Nowadays, prize pools can rise as high as $18 million for events like The International. But as big as eSports have become, many publishers only now seem to be grasping the true implications of the scene's explosive growth. In an era of incredible uncertainty in gaming, where your average triple-A game can take millions of dollars over the course of several years, eSports is too lucrative to ignore. Now that Riot and Valve have shown the way, it's no surprise that other publishers are flocking to the scene with their own games. eSports is to gaming what MMORPGs were a decade ago. Everyone wants a piece of that sweet revenue stream.

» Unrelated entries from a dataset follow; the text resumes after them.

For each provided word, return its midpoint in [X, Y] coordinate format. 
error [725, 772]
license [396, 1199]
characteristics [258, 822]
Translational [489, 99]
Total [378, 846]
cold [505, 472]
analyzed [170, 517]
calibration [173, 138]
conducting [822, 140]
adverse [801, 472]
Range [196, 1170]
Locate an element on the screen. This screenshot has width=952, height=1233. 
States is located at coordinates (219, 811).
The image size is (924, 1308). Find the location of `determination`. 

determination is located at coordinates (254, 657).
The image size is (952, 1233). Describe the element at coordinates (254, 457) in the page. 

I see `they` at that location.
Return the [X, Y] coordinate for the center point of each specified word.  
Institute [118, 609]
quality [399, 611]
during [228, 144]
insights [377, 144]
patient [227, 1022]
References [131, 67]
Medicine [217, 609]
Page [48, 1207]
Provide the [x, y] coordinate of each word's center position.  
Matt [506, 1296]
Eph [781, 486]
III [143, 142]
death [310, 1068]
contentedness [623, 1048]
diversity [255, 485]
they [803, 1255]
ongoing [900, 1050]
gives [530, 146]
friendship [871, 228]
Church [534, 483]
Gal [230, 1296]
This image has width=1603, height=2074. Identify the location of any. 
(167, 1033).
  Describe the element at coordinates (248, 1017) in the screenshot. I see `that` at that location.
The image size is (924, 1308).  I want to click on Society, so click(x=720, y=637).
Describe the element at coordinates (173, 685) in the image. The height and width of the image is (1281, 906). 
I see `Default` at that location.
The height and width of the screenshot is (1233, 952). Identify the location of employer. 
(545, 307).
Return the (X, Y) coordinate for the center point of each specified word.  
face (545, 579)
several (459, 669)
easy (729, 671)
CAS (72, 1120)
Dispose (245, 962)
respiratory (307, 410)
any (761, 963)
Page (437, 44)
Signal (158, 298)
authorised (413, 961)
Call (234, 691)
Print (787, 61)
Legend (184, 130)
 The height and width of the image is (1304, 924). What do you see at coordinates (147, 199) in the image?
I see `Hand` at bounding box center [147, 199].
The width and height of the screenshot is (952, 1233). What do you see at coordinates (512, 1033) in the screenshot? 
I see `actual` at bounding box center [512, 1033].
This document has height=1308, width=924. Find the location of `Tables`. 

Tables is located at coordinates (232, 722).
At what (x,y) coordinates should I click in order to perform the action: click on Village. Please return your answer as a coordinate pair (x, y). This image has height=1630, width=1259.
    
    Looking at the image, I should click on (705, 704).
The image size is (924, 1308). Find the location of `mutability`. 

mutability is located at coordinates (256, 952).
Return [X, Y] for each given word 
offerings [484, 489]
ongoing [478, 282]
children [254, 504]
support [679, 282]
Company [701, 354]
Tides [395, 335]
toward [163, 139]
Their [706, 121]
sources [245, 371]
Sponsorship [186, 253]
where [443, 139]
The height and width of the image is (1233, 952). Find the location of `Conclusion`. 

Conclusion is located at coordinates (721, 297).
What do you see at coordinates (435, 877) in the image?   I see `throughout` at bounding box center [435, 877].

It's also hard to ignore the opportunity to become part of gaming's cultural zeitgeist. Psyonix CEO and Rocket League design director Dave Hagewood puts it fairly succinctly: "We look at eSports as a way to keep Rocket League in the global mindshare. We want people to still be hearing about it, we want people to still be playing it – it's very hard to draw a direct line to how that profits us. It’s much more of a general philosophy of, 'Let's keep Rocket League popular.'"

And indeed, while Rocket League would have undoubtedly remained in the public eye for a while just by virtue of being really fun to play, a substantial eSports presence has a chance to keep it relevant indefinitely.